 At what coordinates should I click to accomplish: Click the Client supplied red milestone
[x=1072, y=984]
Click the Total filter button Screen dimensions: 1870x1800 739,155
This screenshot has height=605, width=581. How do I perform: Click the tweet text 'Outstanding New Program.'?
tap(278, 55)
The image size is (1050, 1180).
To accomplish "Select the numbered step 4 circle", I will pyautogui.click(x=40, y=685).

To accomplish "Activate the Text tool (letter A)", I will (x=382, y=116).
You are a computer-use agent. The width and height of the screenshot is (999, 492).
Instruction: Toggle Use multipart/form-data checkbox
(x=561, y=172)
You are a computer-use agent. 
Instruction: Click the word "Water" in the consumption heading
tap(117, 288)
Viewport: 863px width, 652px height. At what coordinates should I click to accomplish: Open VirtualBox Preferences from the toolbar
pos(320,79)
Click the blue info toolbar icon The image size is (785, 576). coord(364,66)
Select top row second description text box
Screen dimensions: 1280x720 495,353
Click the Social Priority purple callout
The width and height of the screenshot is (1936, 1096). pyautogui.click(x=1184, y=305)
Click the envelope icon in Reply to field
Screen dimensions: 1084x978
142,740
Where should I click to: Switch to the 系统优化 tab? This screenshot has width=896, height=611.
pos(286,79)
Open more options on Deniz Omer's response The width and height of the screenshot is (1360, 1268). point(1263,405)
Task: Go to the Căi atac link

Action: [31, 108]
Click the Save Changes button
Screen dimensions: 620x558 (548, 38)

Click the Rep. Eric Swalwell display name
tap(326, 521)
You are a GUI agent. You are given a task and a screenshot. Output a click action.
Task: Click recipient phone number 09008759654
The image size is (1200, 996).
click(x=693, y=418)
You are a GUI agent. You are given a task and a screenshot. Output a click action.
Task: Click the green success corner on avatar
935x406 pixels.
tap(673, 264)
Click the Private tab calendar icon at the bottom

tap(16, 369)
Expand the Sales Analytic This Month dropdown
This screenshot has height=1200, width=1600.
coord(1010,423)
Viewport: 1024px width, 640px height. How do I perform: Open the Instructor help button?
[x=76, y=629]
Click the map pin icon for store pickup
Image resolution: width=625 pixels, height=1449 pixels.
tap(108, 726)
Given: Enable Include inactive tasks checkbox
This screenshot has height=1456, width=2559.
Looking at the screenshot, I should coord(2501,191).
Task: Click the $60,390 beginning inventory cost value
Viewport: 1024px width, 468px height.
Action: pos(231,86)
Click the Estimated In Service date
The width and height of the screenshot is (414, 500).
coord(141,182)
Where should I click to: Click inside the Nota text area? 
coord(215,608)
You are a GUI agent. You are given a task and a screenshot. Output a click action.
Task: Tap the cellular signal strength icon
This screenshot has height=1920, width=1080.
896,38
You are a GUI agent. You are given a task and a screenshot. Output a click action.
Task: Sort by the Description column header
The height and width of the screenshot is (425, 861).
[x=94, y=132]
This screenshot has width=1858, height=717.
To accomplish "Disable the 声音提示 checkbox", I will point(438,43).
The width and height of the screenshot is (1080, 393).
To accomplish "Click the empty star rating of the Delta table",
*-*-*
→ Aim of the exercise: Look above for the line holding "Task: Go to the Căi atac link", then set down exactly that line and every line after it up to and including the line holding "Expand the Sales Analytic This Month dropdown", with nothing else.

→ Solution to this exercise:
Task: Go to the Căi atac link

Action: [31, 108]
Click the Save Changes button
Screen dimensions: 620x558 (548, 38)

Click the Rep. Eric Swalwell display name
tap(326, 521)
You are a GUI agent. You are given a task and a screenshot. Output a click action.
Task: Click recipient phone number 09008759654
The image size is (1200, 996).
click(x=693, y=418)
You are a GUI agent. You are given a task and a screenshot. Output a click action.
Task: Click the green success corner on avatar
935x406 pixels.
tap(673, 264)
Click the Private tab calendar icon at the bottom

tap(16, 369)
Expand the Sales Analytic This Month dropdown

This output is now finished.